Логическую сторону мышления мы уже знаем: она заключается в сопоставлении двух объектов (которыми могут быть или две отдельные конкретные формы, или целая форма с своей частью, или, наконец, части одной и той же или двух отдельных форм) и в соизмерении их со стороны сходства, различий, причинности и пр. Кроме того, мы умеем узнавать как бы чутьем всякую, по крайней мере крупную, фальшь в логической стороне мышления, что выражается и словами: «вывод не логичен», «мысль не последовательна» и т. п. В подобных грехах метафизику упрекнуть нельзя: если бы они в ней были, то учения ее не могли бы так долго властвовать над умами — метафизические системы поражают, наоборот, именно своей логической стройностью рядом с всеобъемлемостью задач.
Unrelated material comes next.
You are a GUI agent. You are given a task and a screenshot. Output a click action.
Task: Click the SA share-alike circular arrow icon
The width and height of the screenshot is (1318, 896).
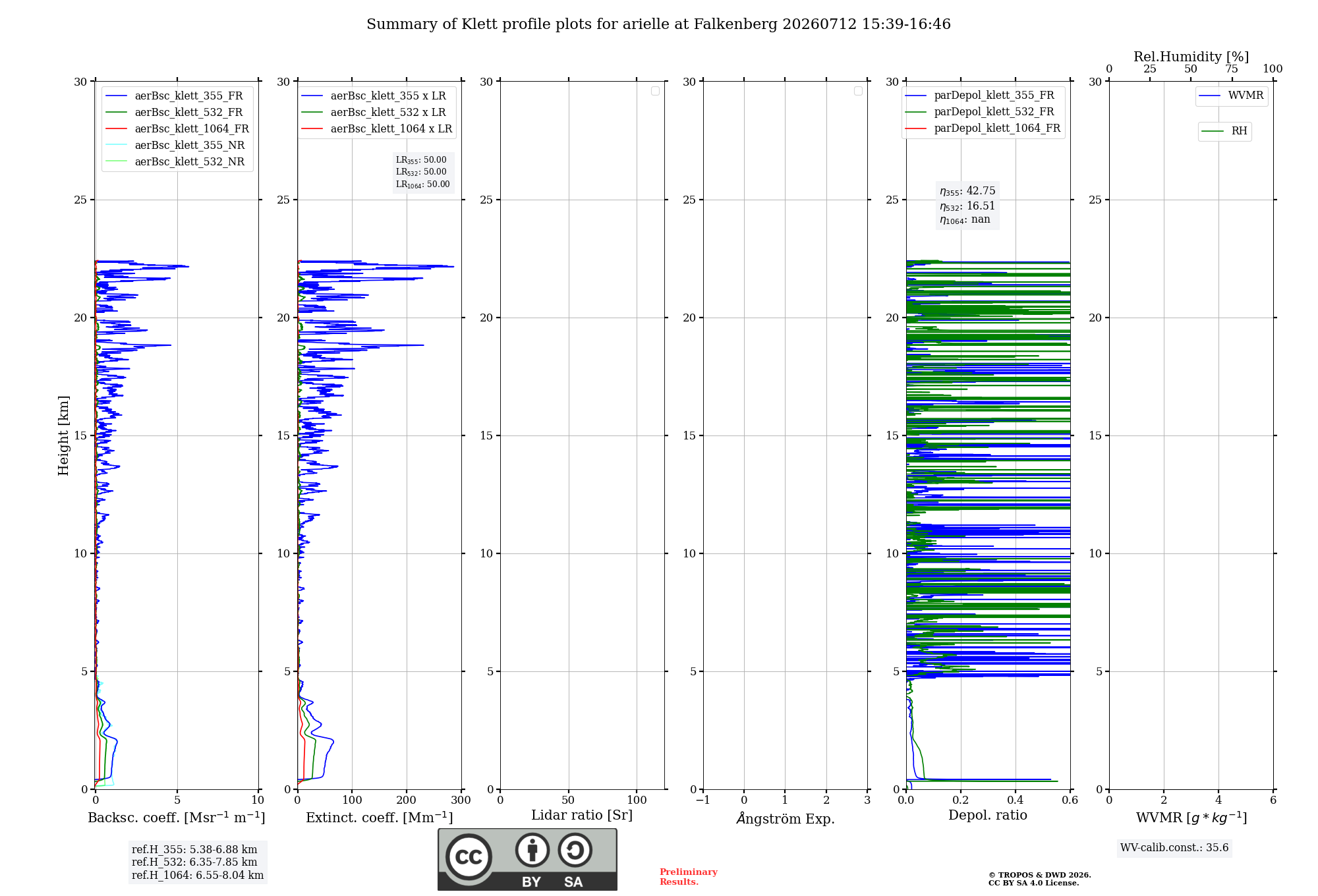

Значит, грех должен лежать в самых высоких метафизических объектах. Обстоятельство это для нас в высокой степени важно: оно показывает сразу, что реальная подкладка умственных процессов остается одна и та же, мыслю ли я, оставаясь на почве реальности, или уношусь в метафизические области чистых абстрактов.
Но какая же фальшь может быть в метафизических объектах?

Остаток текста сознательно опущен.